Reddit has announced that it is updating its robots exclusion protocol (robots.txt file), which determines whether automated robots are allowed to crawl the site or not.
Traditionally, the robots.txt file was used to permit search engines to scan the site and direct people to the content. However, with the increasing use of artificial intelligence, websites are being scraped and used to train models without referencing the actual source of the content.
In addition to the updated robots.txt file, Reddit will continue to enforce access rate limiting and block unknown bots and crawlers from accessing its platform. The company informed TechCrunch that the rate or blocking of bots and crawlers will be determined if they do not adhere to Reddit’s content policy and do not have an agreement with the platform.
Reddit states that the update should not impact the majority of users or well-intentioned entities, such as researchers and organizations like the Internet Archive. Instead, the update aims to deter artificial intelligence companies from training their large language models using it’s content. Of course, artificial intelligence bots can ignore Reddit’s robots.txt file.

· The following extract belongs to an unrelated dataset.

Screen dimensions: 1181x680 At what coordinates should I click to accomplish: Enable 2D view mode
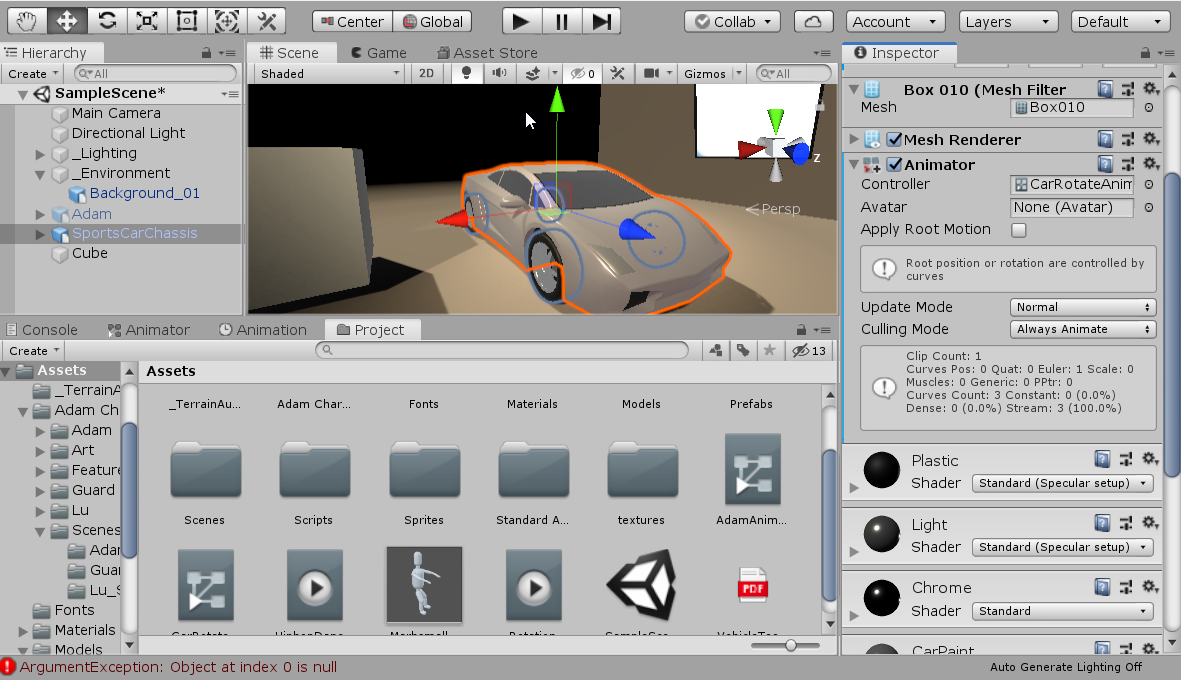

This announcement comes a few days after an investigation conducted by Wired magazine, which found that the emerging AI-powered search company, “Perplexity,” was stealing and scraping content. Wired found that “Perplexity” was disregarding requests not to scrape their website, despite having blocked the company in its robots.txt file. Perplexity’s CEO, Aravind Srinivas, responded to these allegations, stating that the robots.txt file is not a legal framework.
The upcoming changes on Reddit will not affect companies that have agreements with the platform. For example, Reddit has a $60 million deal with Google that allows the search giant to train its AI models using content from the Reddit platform. With these changes, Reddit points to other companies wishing to use the platform’s data for AI training that they will need to pay.
“stated in a blog post: ‘Anyone accessing Reddit content must adhere to our policies, which include those designed to protect Reddit users. We are selective in choosing who we collaborate with and trust to have broad access to Reddit’s content.’
The announcement did not come as a surprise, as Reddit issued a new policy a few weeks ago aimed at guiding how commercial entities and other partners access and use Reddit data.